Murphy is different than most of the Sideshow and Hot Toys figures in the fact that it comes with 6 different hands. You get 2 open / flat hands, 1 fisted with 1 clutching his Auto-9 hands, and a fisted and fisted-with-spike hand set. I like the various sets, but my only wish is that the fisted hands were made to hold things. Other than that they are great and can be made to replicate various action poses.
Representative of RoboCop 1 and 2, the armor is near-perfect in scale. With the serial numbers and OCP markings, the seams and screw heads are detailed nicely. The blued armor, representative of RoboCop 2, is done well, right down to the flexible toes and pivoting ankles. The heal actuators with their metal springs are a great detail. The body suit under the armor is replicated nicely in rubber and plastic. Detailed rib-for-rib and down to the gauntlets there is no comparison between this RoboCop model kit and any other.
The Auto-9: A must! RoboCop is not RoboCop without his Auto-9. The gun included is a nice copy of the real gun, which is a converted Baretta M93R. Many people believe that the boxy muzzle of the gun is shaped like a coffin. This could not be farther from the truth. The muzzle brake was based on a compensator used by some competition guns. When fired, the cuts spray flame in a menacing way. The Data Spike: Not designed as a weapon but as an input/output device for OCP's NCIC system, Murphy found it handy as a close in defensive weapon. Replicated here in shape and size and attached to an extra hand it is a great addition to Murphy's arsenal.

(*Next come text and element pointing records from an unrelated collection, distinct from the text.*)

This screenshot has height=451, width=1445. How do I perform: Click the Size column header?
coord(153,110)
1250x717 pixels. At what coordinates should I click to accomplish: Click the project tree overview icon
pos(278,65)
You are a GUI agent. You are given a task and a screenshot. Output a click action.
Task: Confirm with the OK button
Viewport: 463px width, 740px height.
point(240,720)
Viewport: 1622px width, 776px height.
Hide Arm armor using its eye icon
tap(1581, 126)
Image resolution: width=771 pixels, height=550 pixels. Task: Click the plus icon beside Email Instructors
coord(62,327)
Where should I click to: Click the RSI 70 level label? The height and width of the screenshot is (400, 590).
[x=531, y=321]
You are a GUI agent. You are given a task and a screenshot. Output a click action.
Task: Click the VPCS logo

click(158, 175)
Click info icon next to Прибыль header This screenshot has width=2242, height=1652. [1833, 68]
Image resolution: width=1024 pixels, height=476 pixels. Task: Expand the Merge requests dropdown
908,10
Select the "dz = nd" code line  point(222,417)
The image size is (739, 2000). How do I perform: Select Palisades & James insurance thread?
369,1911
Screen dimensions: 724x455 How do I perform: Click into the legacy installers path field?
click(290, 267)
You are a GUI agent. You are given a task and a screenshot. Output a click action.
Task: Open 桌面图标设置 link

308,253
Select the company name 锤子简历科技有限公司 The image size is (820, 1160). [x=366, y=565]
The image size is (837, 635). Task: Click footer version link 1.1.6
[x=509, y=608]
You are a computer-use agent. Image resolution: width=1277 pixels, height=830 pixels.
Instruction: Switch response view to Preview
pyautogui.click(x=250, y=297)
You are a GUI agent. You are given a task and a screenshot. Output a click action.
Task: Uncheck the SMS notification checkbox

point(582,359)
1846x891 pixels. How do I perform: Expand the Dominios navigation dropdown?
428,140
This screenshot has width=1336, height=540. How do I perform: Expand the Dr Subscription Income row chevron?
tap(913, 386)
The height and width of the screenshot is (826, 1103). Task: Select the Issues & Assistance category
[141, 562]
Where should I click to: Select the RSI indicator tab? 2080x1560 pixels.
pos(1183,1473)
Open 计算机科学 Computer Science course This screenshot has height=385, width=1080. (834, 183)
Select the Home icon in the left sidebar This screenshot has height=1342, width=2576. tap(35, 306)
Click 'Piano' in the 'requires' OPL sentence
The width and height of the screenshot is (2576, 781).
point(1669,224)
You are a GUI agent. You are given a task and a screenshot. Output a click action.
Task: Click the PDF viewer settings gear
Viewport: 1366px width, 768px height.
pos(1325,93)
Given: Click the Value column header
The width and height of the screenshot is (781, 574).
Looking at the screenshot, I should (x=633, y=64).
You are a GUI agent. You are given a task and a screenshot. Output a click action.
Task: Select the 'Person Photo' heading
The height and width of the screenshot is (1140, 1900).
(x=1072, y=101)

I have built other resin and vinyl RoboCop kits from various makers, and I have come to the conclusion that I should have just waited for the Hot Toys plastic and rubber version. While the other kits have set me back over $200, the Hot Toys beauty will set you back only $129 plus shipping. The leg holster actually opens and holds the pistol, plus you are allowed to change his hands and position him however you want.
The Hot Toys RoboCop is well worth the money. Well made and detailed nicely, this is one figure that, even though it may be out of your budget, saving for it is worth it! If you are a fan of movies and the other off shoots, you will be a fan of this figure. Mine sits on the shelf between RoboCop: The Series and the RoboCop Trilogy. Thank you for your cooperation. Good night.